Begin at the line that contains "Task: Select the filled" and stop after the line that contains "Action: click(23, 473)". Write out those lines again, requests included, shifting every coordinate in the answers by adding 85 to it.

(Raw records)
------------------------------------

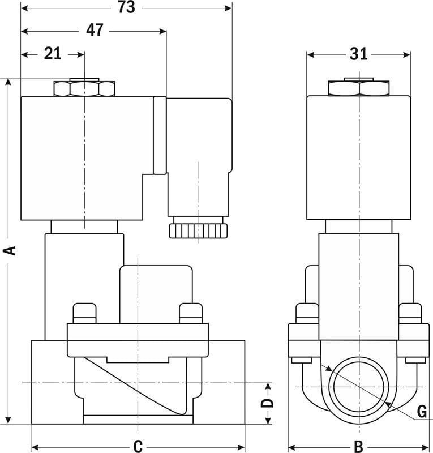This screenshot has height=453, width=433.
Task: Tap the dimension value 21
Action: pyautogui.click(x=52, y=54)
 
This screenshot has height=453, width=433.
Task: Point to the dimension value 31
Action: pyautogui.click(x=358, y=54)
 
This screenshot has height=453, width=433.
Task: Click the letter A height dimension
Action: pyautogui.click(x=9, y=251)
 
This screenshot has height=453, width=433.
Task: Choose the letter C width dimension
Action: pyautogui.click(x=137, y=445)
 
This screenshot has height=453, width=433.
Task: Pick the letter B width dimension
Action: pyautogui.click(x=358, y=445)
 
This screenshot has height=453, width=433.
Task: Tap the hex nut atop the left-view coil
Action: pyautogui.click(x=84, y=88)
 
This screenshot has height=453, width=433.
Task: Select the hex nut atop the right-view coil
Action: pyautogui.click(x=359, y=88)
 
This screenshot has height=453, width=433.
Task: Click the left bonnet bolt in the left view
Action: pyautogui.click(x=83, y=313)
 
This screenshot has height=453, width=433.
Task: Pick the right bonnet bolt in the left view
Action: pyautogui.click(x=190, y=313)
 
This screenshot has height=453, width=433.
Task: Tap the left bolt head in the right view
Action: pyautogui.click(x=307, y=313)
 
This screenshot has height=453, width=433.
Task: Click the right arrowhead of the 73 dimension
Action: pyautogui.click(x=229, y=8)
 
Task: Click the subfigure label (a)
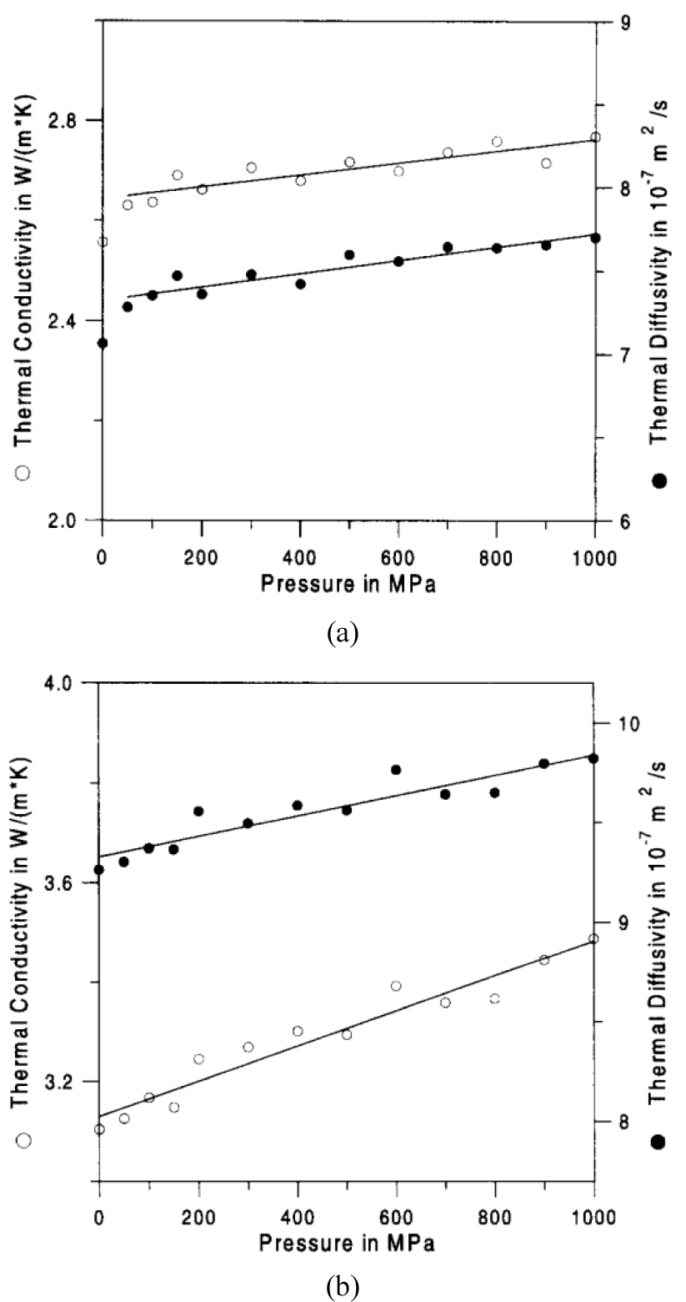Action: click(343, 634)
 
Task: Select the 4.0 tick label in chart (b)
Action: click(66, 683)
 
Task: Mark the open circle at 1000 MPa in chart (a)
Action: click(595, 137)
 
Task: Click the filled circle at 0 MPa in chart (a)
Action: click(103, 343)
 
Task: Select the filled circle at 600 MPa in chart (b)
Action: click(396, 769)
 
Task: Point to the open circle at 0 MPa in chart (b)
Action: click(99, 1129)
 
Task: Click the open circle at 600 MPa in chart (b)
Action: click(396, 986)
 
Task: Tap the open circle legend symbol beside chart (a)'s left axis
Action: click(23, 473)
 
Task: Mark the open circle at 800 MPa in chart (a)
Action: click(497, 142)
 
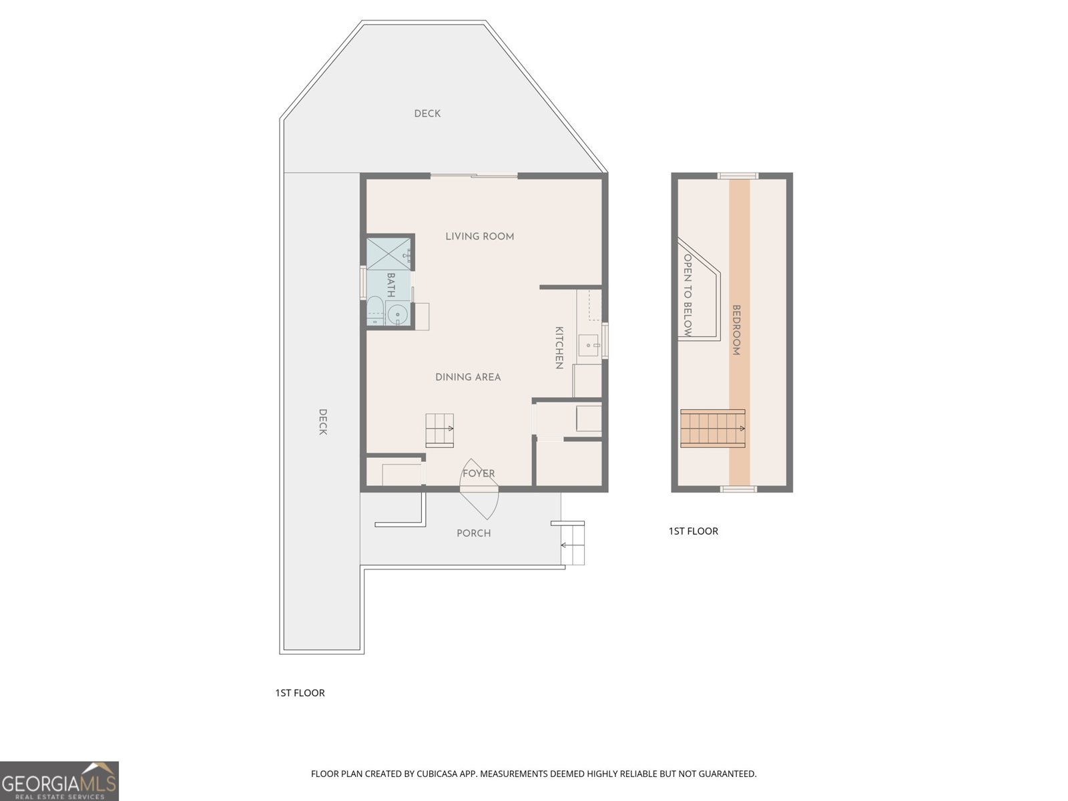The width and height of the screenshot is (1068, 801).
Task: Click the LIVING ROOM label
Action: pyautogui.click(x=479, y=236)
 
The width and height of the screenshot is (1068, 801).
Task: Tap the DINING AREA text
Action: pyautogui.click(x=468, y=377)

------------------------------------

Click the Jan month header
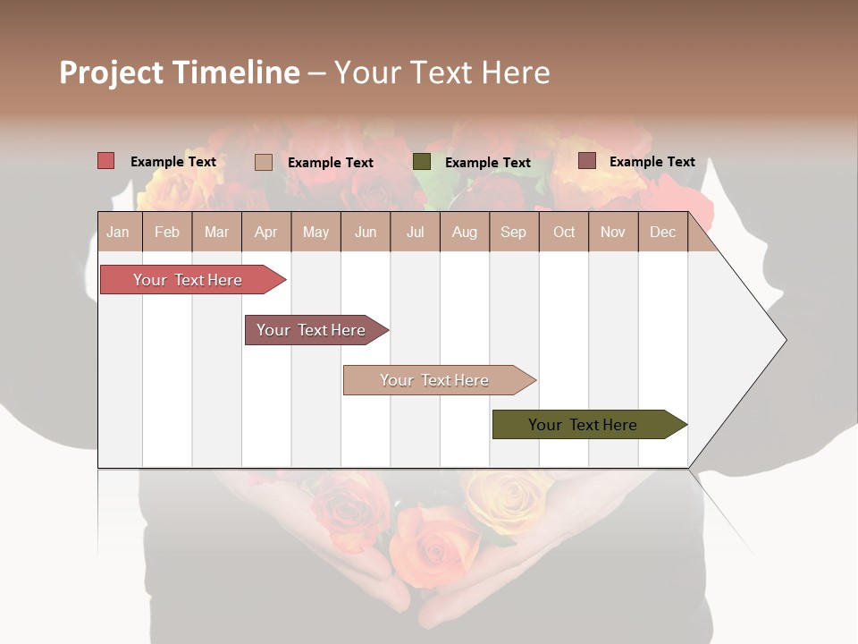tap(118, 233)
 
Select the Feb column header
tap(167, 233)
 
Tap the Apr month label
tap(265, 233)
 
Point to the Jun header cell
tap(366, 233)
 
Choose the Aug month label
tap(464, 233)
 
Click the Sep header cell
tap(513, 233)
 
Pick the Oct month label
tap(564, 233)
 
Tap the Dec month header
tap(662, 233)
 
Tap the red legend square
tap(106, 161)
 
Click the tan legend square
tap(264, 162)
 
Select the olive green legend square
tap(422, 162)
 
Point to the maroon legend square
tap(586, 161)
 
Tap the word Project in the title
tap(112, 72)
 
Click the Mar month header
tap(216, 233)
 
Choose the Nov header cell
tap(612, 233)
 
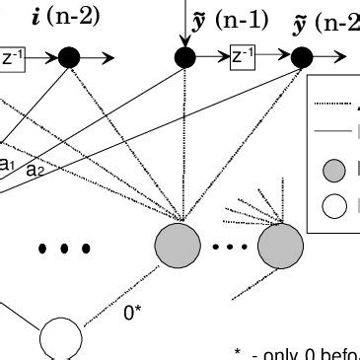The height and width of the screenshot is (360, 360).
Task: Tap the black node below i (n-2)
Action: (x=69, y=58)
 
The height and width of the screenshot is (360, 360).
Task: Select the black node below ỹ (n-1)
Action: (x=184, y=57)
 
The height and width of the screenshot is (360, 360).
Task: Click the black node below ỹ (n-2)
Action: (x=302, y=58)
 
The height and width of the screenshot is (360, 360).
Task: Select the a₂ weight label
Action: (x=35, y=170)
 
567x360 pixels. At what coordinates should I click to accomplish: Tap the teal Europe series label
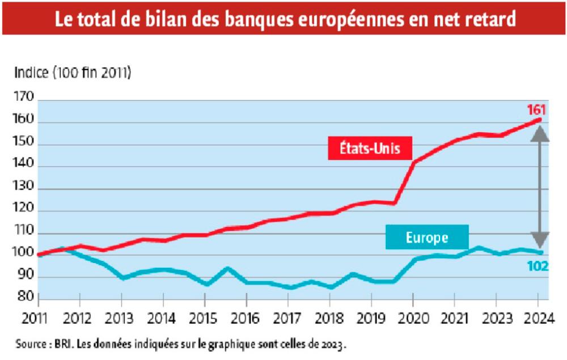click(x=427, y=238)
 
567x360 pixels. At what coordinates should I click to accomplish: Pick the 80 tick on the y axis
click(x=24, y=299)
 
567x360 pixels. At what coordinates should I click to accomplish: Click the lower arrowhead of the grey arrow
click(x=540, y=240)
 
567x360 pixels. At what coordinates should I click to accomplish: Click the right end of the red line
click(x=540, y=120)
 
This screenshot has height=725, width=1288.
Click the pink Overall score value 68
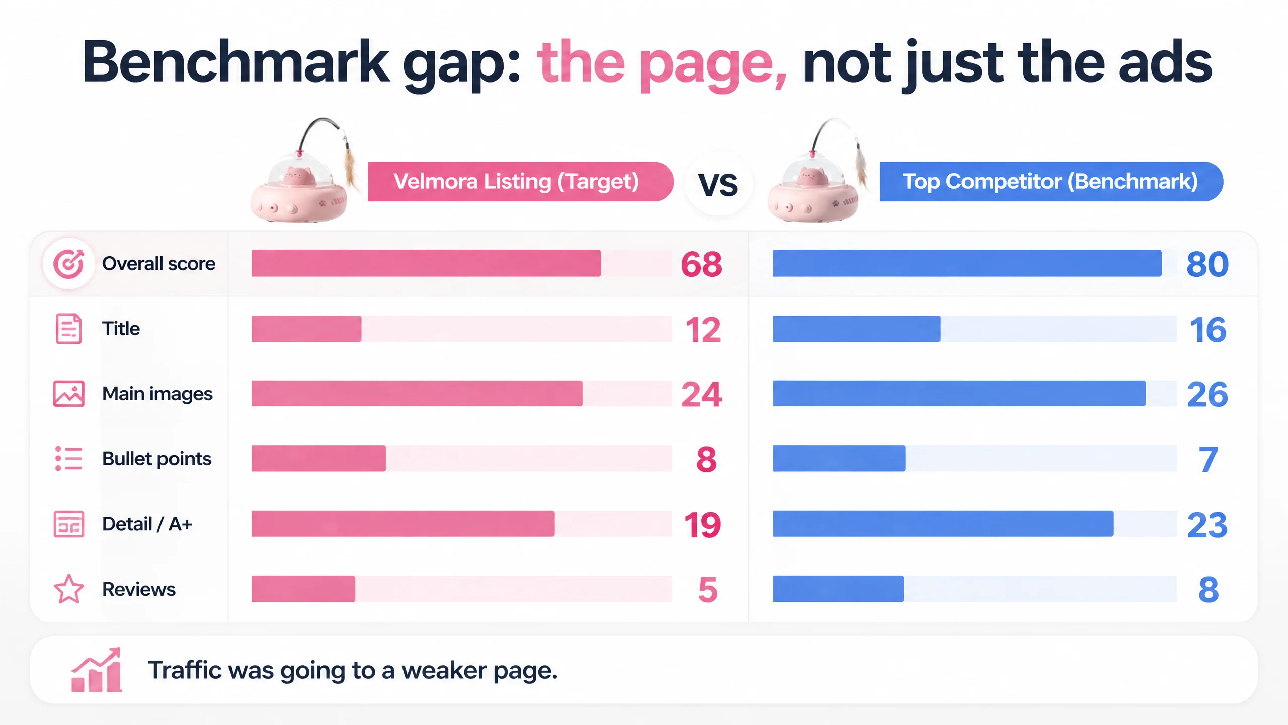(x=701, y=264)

------------------------------------

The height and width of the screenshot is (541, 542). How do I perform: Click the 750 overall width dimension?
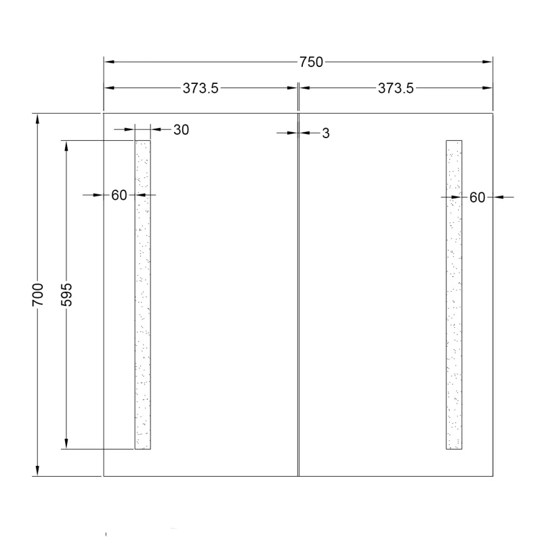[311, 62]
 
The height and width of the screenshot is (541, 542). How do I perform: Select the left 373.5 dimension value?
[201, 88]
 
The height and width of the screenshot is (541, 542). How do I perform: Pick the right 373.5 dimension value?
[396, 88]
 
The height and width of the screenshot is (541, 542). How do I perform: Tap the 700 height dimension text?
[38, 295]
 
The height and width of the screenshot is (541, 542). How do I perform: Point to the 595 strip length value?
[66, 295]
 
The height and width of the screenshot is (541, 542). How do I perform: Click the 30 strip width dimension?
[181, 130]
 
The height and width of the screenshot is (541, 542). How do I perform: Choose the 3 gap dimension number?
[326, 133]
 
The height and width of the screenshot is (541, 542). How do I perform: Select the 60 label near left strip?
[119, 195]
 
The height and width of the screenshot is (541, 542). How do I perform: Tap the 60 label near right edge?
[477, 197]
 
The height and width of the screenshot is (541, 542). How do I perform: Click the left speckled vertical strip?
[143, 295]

------------------------------------

■ Written solution:
Task: Select the filled circle at 600 MPa in chart (b)
Action: click(481, 854)
 
Task: Point to the open circle at 0 MPa in chart (b)
Action: click(184, 1214)
 
Task: Click the open circle at 600 MPa in chart (b)
Action: click(481, 1071)
 
Task: Tap the open circle legend symbol beside chart (a)'s left axis
Action: click(108, 558)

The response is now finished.